Assignment: Copy exactly the lines of the material below that run from the one containing "Given: Click diesel" through the one containing "Open the empty". Copy no other lines.

Information provided:
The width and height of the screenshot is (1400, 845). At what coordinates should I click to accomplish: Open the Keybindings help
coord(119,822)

* * *

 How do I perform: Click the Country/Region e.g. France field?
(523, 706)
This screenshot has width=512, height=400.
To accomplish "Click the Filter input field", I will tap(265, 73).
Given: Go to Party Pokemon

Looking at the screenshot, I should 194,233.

* * *

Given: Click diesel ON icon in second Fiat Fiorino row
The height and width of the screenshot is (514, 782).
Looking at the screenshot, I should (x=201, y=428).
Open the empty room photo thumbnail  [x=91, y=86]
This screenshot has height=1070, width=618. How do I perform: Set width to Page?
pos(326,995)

Solution:
Given: Click diesel ON icon in second Fiat Fiorino row
The height and width of the screenshot is (514, 782).
Looking at the screenshot, I should (x=201, y=428).
Open the empty room photo thumbnail  [x=91, y=86]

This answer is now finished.